# taz.de -- Gesprächsversuch mit Front-National-Sympathisanten: Zombie im eigenen Zuhause
       
       Globetrotter 
       
       von Elise Graton
       
       Ab und zu vermietet A. ein Zimmer ihres Pariser Vororthäuschens. Kürzlich
       beherbergte sie einen in Thailand lebenden Franzosen, der sich schnell als
       Front-Nationalist entpuppte. Aus ihren politischen Überzeugungen machen
       Front-Nationalisten mittlerweile keinen Hehl mehr. A., stramm links,
       sowieso noch nie. „Das Geld habe ich dringend gebraucht“, erzählte sie am
       Telefon. „Also dachte ich: Was soll’s! Wenn ich schon einen an der Backe
       habe, lässt sich vielleicht miteinander diskutieren?“ Das ging nicht.
       
       Es ging nicht, beipflichtend zu nicken, als der Gast seiner circa 25 Jahre
       jüngeren thailändischen Freundin am Frühstückstisch erklärte, Migranten
       nähmen den Franzosen die Arbeitsplätze weg. Es ging auch nicht, in seinen
       Jubel einzustimmen, weil Donald Trump zum Sieger der US-Wahl erklärt wurde.

- [Aufgaben]:
1 - Beantworte zum Text über A. und ihren Gast kurz:
(a) In welchem Land lebte der Franzose, den A. beherbergte?
(b) Um wie viele Jahre war seine thailändische Freundin ungefähr jünger?
(c) Welchen Grund für die Vermietung nannte A. am Telefon?
2 - Führe den Text über A. und ihren Gast im Anschluss an seinen letzten Satz weiter.
Die Datensätze stammen aus einer anderen Quelle.

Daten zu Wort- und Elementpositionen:
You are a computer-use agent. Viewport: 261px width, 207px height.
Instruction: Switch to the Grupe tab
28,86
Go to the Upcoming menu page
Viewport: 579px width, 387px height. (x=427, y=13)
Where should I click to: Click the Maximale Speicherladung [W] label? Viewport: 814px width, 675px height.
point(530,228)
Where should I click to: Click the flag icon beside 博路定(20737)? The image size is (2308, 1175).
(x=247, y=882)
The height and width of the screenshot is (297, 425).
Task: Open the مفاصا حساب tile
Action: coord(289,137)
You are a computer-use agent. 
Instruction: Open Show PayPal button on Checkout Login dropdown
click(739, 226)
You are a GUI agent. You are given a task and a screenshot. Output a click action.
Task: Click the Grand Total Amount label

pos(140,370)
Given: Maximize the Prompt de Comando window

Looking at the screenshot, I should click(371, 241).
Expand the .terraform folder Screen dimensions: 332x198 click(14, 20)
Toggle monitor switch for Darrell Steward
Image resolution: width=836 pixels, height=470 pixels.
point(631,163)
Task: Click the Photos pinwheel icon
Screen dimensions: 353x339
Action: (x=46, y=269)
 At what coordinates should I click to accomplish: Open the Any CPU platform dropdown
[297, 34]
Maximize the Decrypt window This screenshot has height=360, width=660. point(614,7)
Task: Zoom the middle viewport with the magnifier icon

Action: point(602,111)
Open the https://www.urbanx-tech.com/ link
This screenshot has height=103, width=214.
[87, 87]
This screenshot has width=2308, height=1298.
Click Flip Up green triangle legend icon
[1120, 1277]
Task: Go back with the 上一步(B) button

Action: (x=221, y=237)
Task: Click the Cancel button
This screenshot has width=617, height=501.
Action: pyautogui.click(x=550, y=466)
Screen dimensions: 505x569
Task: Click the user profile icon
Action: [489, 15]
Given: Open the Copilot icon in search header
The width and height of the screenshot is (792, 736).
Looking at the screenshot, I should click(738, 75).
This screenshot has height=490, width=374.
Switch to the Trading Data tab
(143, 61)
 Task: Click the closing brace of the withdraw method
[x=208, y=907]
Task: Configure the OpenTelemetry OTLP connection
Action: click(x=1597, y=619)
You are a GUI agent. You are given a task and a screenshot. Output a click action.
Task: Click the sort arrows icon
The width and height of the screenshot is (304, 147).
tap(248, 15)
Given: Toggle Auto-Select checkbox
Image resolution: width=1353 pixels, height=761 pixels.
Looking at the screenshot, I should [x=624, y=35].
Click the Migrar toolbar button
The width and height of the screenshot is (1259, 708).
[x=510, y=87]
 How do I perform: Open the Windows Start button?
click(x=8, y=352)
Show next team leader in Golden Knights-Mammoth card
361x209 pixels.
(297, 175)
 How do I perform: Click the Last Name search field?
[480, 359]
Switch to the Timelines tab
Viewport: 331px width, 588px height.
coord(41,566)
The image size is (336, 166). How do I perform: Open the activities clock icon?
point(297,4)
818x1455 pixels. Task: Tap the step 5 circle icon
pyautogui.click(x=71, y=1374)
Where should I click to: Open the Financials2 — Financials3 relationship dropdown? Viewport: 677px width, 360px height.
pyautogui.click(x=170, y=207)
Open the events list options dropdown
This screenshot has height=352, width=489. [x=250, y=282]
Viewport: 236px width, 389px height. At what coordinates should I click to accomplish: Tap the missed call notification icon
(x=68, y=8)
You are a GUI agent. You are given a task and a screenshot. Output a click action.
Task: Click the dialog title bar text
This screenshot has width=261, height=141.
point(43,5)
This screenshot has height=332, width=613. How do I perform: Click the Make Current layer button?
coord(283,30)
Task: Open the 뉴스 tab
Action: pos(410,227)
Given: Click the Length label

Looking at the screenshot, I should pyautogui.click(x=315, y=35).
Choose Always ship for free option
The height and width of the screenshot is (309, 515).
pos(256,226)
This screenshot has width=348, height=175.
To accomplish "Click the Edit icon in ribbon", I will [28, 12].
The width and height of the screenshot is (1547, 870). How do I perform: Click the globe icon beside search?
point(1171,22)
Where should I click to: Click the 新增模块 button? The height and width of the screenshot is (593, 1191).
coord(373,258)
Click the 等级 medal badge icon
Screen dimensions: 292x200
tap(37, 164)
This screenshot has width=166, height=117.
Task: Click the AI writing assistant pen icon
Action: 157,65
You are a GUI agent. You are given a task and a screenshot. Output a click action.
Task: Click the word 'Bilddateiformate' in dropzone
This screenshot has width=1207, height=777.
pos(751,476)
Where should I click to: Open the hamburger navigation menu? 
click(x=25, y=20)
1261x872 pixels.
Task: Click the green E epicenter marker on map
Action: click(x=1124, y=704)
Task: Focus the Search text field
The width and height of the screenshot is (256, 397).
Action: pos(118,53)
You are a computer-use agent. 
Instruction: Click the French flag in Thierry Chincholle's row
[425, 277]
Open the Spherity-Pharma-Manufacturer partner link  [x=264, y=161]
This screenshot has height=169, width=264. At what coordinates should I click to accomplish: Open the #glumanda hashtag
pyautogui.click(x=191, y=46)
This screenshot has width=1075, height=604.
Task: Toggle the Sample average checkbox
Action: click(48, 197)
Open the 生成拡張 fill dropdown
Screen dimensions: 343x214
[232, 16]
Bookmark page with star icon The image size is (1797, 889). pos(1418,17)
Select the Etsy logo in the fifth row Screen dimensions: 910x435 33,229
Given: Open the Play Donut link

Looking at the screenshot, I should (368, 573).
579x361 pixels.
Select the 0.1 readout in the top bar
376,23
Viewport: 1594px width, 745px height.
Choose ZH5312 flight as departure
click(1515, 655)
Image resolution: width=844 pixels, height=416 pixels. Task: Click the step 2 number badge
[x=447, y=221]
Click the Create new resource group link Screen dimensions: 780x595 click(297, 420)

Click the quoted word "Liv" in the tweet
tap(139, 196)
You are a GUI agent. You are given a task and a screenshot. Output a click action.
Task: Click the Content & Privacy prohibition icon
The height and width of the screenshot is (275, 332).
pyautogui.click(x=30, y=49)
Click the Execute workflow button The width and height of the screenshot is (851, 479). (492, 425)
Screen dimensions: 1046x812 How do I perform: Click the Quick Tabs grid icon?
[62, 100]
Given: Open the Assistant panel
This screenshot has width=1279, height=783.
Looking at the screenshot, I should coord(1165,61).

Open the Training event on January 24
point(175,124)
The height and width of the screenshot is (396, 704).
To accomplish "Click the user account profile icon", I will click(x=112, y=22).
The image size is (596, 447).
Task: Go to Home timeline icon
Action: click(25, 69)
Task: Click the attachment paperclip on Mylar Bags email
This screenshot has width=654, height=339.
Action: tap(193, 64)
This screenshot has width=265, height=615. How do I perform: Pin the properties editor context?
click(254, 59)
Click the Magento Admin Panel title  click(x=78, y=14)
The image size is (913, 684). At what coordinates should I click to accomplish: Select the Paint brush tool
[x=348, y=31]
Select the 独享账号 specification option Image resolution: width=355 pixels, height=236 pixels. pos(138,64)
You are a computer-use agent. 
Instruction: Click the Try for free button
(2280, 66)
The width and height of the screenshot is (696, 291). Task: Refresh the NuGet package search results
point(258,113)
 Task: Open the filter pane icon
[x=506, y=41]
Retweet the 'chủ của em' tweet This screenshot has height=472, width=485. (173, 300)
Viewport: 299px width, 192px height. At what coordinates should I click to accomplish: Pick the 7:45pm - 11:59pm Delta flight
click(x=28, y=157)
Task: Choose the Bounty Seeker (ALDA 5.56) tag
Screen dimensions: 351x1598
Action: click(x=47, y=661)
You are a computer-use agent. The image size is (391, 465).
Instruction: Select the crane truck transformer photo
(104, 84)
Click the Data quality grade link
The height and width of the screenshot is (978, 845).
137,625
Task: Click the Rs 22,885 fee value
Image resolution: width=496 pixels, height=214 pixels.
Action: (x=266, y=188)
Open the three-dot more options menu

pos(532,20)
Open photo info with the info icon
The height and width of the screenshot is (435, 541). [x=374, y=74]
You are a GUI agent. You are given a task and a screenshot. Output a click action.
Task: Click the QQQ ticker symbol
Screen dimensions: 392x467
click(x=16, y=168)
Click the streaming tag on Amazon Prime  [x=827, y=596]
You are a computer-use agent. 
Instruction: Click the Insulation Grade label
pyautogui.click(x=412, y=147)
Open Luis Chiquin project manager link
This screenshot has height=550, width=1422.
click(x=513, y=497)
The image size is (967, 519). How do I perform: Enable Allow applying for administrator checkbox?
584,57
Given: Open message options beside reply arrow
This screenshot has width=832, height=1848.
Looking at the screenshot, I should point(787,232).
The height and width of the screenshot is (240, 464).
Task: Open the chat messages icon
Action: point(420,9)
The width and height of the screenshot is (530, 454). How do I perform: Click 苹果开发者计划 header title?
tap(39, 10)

- [Lösungen]:
1 -
(a) In Thailand.
(b) Um circa 25 Jahre.
(c) Sie hatte das Geld dringend gebraucht.

2 -
       Und es ging genauso wenig, zuversichtlich in die französische Zukunft zu
       blicken. „Er meinte, all seine sozialistischen Freunde würden sich nach und
       nach von FN-Argumenten anstecken lassen“, so A., die sich im eigenen Haus
       bald unwohl fühlte.
       
       ## They’re turning!
       
       „They’re turning!“ – sie verwandeln sich, würden Rick und seine Bande die
       Lage beurteilen. Rick und Co. sind die ums Überleben kämpfenden
       Zombie-Protagonisten der US-Horror-Serie „The Walking Dead“. Genreüblich
       verwandeln sich diejenigen in Zombies, die von einem gebissen wurden.
       Untypischerweise fungieren die Monster der Serie allerdings nicht als
       Metapher für neu erwachte Rechtsextreme oder sonstige hirntote Mitläufer.
       Es scheint eher so, als würden „The Walking Dead“-Zombies die allgemeine
       Natur widerspiegeln – von ihrer hässlichsten Seite.
       
       Es gab Zeiten, da war die Natur die mächtigste Bedrohung der Menschheit. In
       Zeiten der Horrorbedrohung wird der Mensch sein eigener größter Feind. Es
       geht schließlich ums blanke Überleben. Mit der Zeit lernte der Mensch, sich
       vor wilden Tieren, Viren und Unwettern zu schützen. Er lernte, mit
       Naturphänomenen umzugehen, indem er sie verstand. Noch immer geschehen
       Katastrophen, aber der Mensch ist der Natur bei weitem nicht mehr so
       ausgeliefert.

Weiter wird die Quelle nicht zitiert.